# Which non-classical singers have the most beautiful timbres?



## BalalaikaBoy (Sep 25, 2014)

they had one of these in the opera forum, so let's make one here too. admittedly, the mezzo/contralto distinction can be a bit fuzzy outside of classical music, but here is my list:

soprano: Maggie Riley, Kvitka Kisyk, Mary Dillon, Pelageya
mezzo: Donna Summer, Ann Wilson, Malena Ernman, Raisa Kyrychenko, Extra Nena, Edith Piaf 
contralto: Karen Karpenter, Lyudmila Zykina, Lynn Anderson, Nana Hedin, Anisoara Puica, 
???: Yma Sumac 

tenor: Glenn Yarbrough, Josh Groban
baritone: early Robert Goulet, Nat King Cole, Rick Astley, Terrance Mann
bass/bass-baritone: Bing Crosby, Johnny Cash, Tony Jay, Jeremy Irons


----------



## wkasimer (Jun 5, 2017)

Baritone: Gordon MacRae.


----------



## Baritenor (Dec 13, 2015)

Incidentally Beyonce has a very beautiful timbre. Faith Hill, Amy Lee, Karen Carpenter....


----------



## Room2201974 (Jan 23, 2018)

Mary Dahl
Annie Haslam

But I think Roseanna Danna Danna would say, "Ron Wood!" *

*Can one-liners put me back on double secret probation?


----------



## Joe B (Aug 10, 2017)

Ute Lemper (should be included)


----------



## Strange Magic (Sep 14, 2015)

Beauty of timbre is always in the ears of the listener. I can't say this example is "beautiful" but I have always found her voice compelling, whatever is being sung: Shoshana Damari sings _Hora Mamtera_, a paean to Israeli sprinkler irrigation....


----------



## Red Terror (Dec 10, 2018)

Annette Peacock
Marianne Faithfull
Fiona Apple
Scott Walker


----------



## E Cristobal Poveda (Jul 12, 2017)

Soprano: Celine Dion(?) 
Alto: Lady Gaga, Anita Baker
Tenor: Justin Bieber, Art Garfunkel, Meat Loaf, Bruno Mars, The Weeknd
Baritone: Nat King Cole, Bing Crosby, David Bowie, Freddie Mercury
Bass: Leonard Cohen


----------



## BalalaikaBoy (Sep 25, 2014)

Strange Magic said:


> Beauty of timbre is always in the ears of the listener.

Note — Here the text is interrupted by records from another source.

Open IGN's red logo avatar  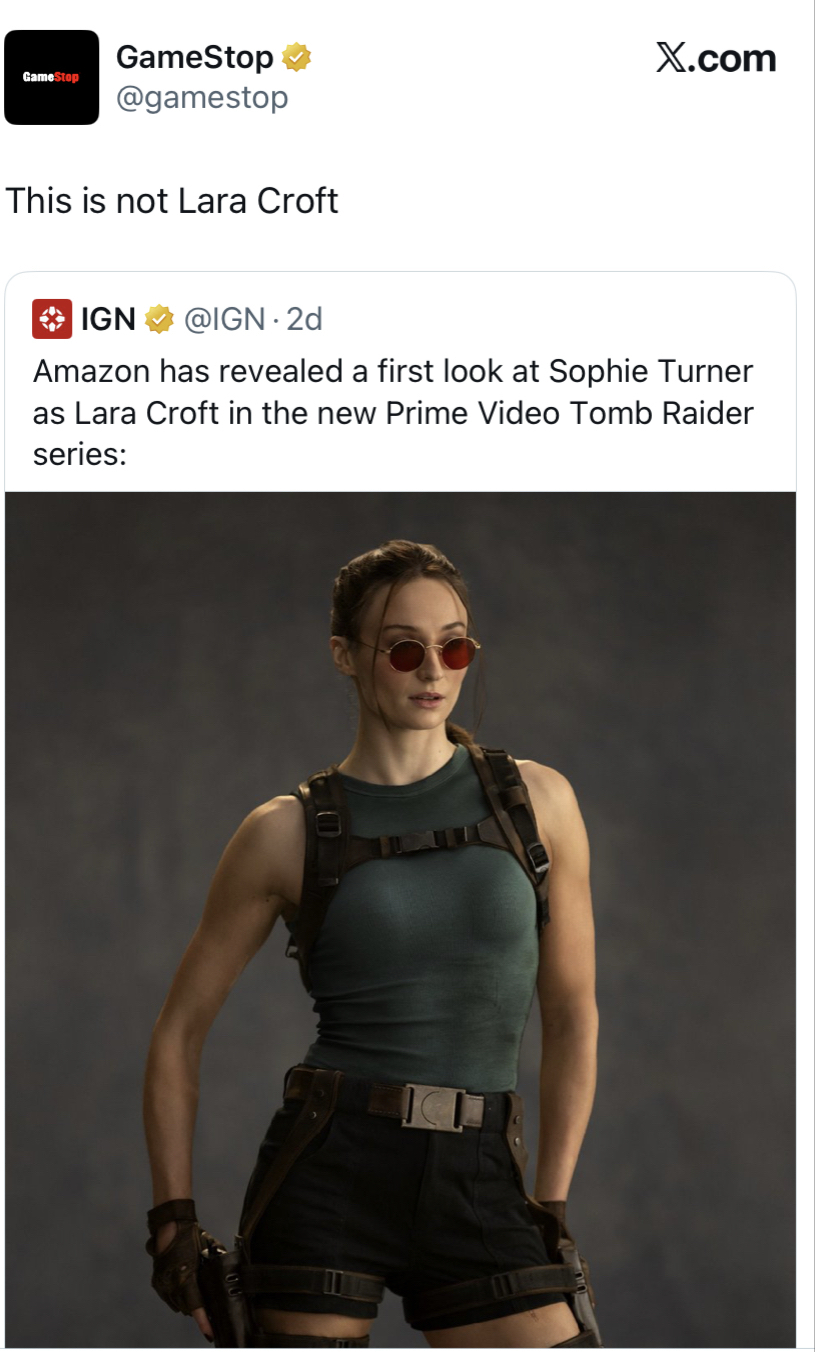pyautogui.click(x=52, y=319)
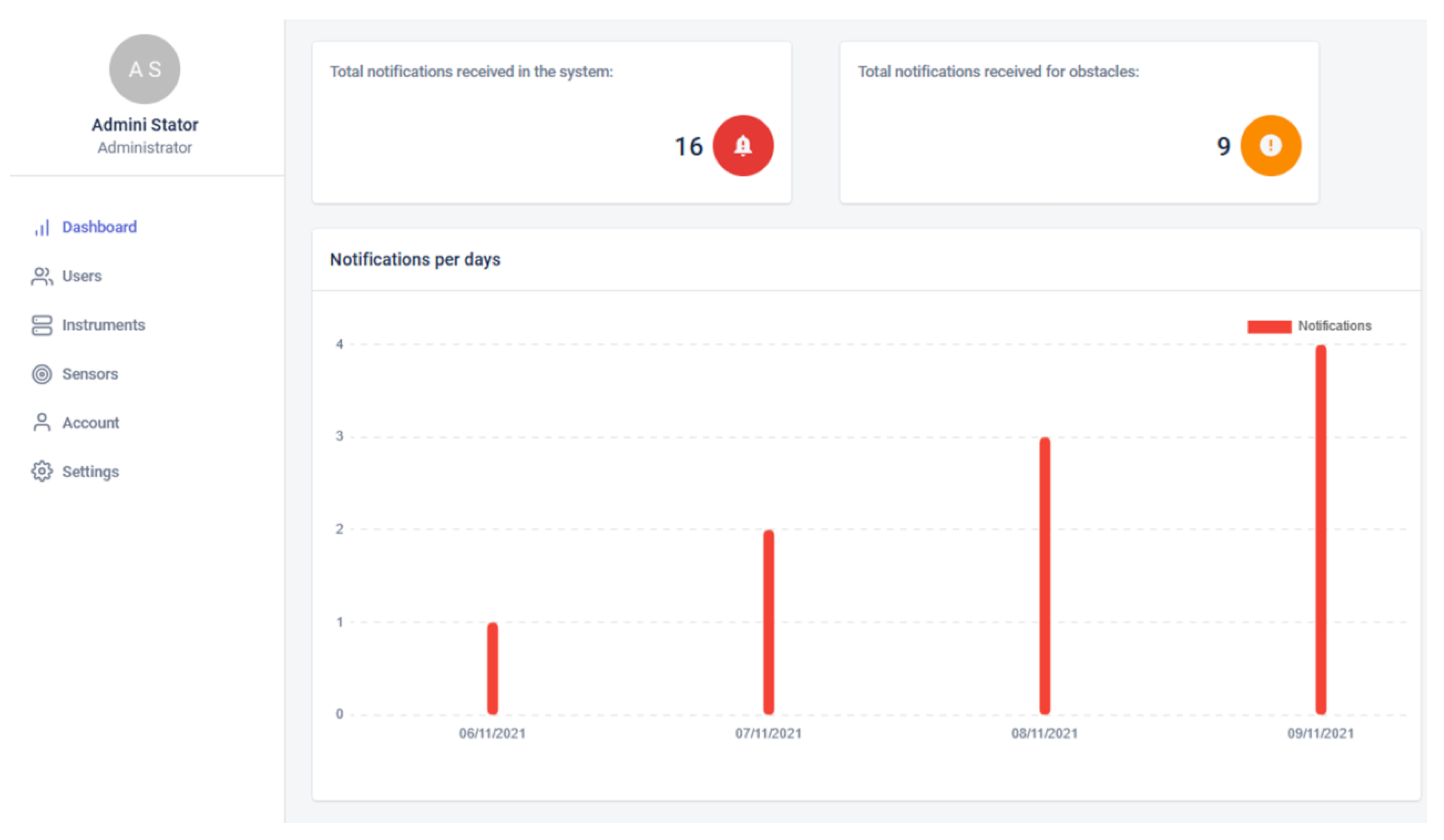Open Settings from the sidebar
Viewport: 1444px width, 840px height.
point(91,472)
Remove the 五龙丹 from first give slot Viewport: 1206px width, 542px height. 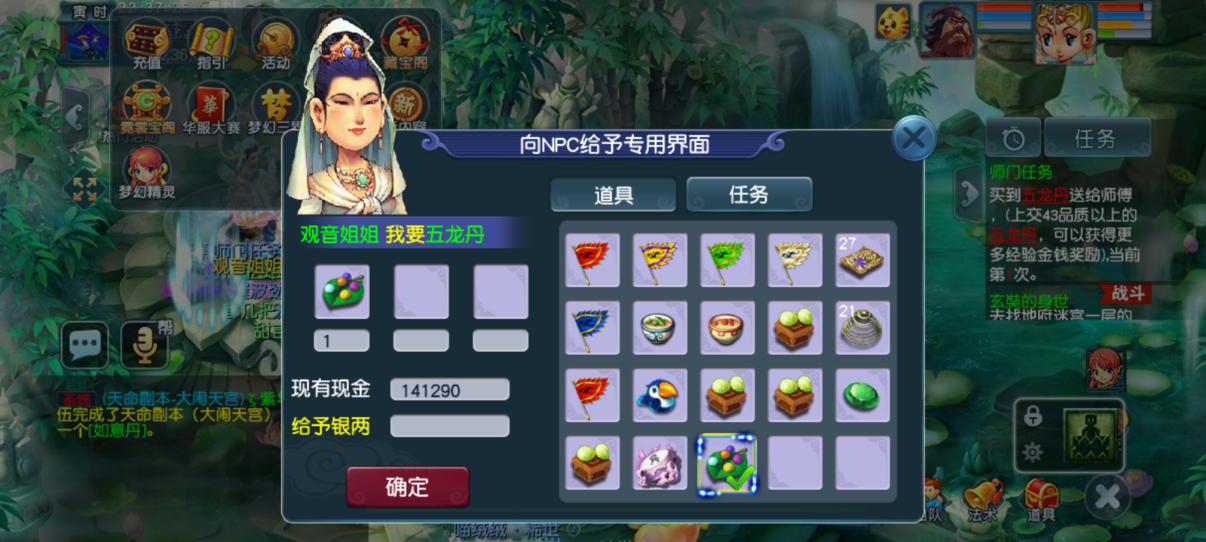point(342,291)
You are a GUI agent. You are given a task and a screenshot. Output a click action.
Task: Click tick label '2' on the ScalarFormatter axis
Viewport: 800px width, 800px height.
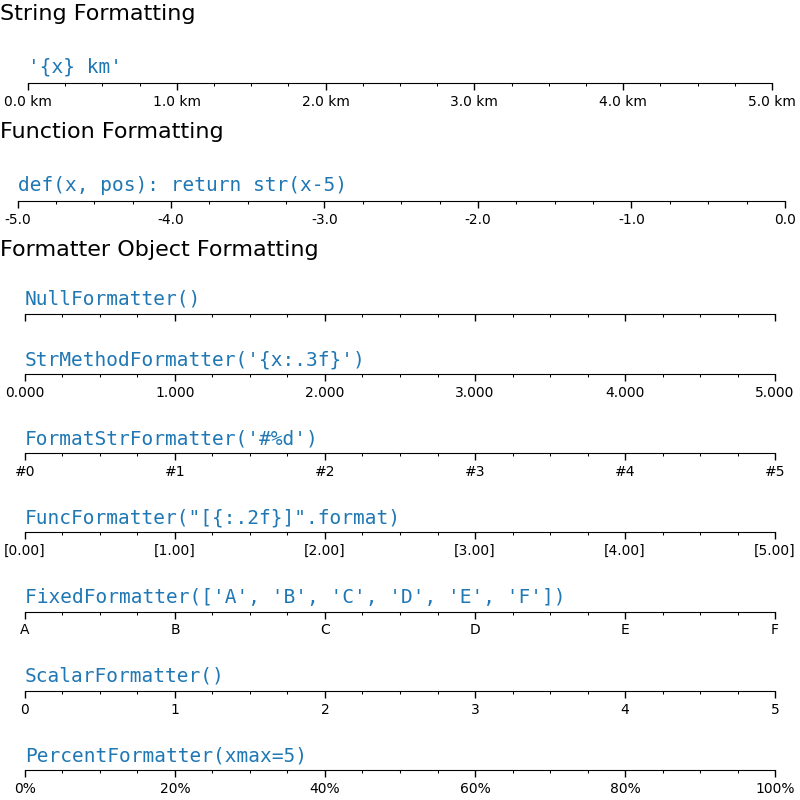click(x=325, y=709)
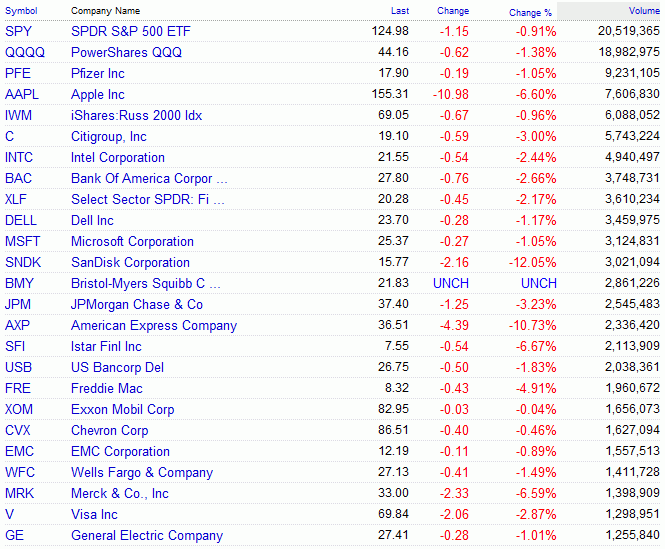Sort by the Change % header
This screenshot has width=665, height=549.
pos(530,12)
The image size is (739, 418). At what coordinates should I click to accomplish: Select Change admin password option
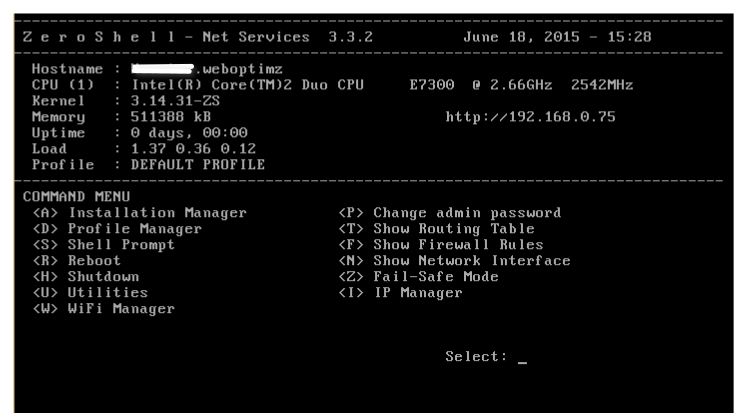(x=450, y=213)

hence the point of starting a topic about it, yes.



> I can't say this example is "beautiful" but I have always found her voice compelling, whatever is being sung: Shoshana Damari sings _Hora Mamtera_, a paean to Israeli sprinkler irrigation....


if it's pleasing to you, you absolutely may say it's beautiful


----------



## Room2201974 (Jan 23, 2018)

John Lennon.....


----------



## Strange Magic (Sep 14, 2015)

Paul Robeson......

Also Ann Wilson of Heart, one of the strongest, surest voices in rock


----------



## Strange Magic (Sep 14, 2015)

BalalaikaBoy said:


> hence the point of starting a topic about it, yes.
> 
> if it's pleasing to you, you absolutely may say it's beautiful


I find her voice "strangely stirring" rather than beautiful.. Also the voices of any number of flamenco singers, male and female.


----------



## Red Terror (Dec 10, 2018)

*Johnette Napolitano*

Sample: *Damage I've Done*

First song on this otherwise mediocre album.


----------



## Bwv 1080 (Dec 31, 2018)

Dione Warwick had the best voice of any pop singer


----------



## Simon Moon (Oct 10, 2013)

Annie Haslam

Vocals start at about 1:24.






Francesco Di Giacomo from Italian band, Banco


----------



## LezLee (Feb 21, 2014)

Rufus Wainwright
John Grant
Scott Walker

Liz Fraser (Cocteau Twins)
Alison Krauss
Judith Durham (New Seekers)
(Mama) Cass Elliot


----------



## BalalaikaBoy (Sep 25, 2014)

Strange Magic said:


> I find her voice "strangely stirring" rather than beautiful..


fair enough



> Also the voices of any number of flamenco singers, male and female.


you aren't alone my friend


----------



## BalalaikaBoy (Sep 25, 2014)

Strange Magic said:


> Paul Robeson......


I guess he could count as non-classical. had I thought of it, he likely would have been on this list



> Also Ann Wilson of Heart, one of the strongest, surest voices in rock


for sure. tremendously underrated voice


----------



## drmdjones (Dec 25, 2018)

How about Julie Andrews. 

Karen Carpenter might be my favorite, if you don't already know it check out The Carpenters' "Goodbye to Love." At the moment I don't know how to paste YouTube clips  I will figure it out.

I will second Dionne Warwick. "What Do You Get When You Fall in Love?"


----------



## Phil loves classical (Feb 8, 2017)

For me the non-Classical female singer I like the most is Ella Fitzgerald.






For male singer, it has to be Ben E. King


----------



## SixFootScowl (Oct 17, 2011)

How about this lady? I can't find a listing of her voice type, but I suspect mezzo-soprano?


----------



## Don Fatale (Aug 31, 2009)

Sandy Denny.


----------



## Rach Man (Aug 2, 2016)

drmdjones said:


> Karen Carpenter might be my favorite, if you don't already know it check out The Carpenters' "Goodbye to Love." At the moment I don't know how to paste YouTube clips  I will figure it out.


Here is a video of Karen Carpenter singing _Goodbye To Love_. She had an amazing voice, truly a perfect voice.
Also, note the outstanding guitar solo(s) on this song. Amazing guitar for such a mellow song.


----------



## Metairie Road (Apr 30, 2014)

Jim Reeves and Bill Kenny spring to mind

*Jim Reeves - He'll Have To Go*





*The Ink Spots - If I Didn't Care*





Best wishes
Metairie Road


----------



## Room2201974 (Jan 23, 2018)

Mary Fahl live! A very unique voice.


----------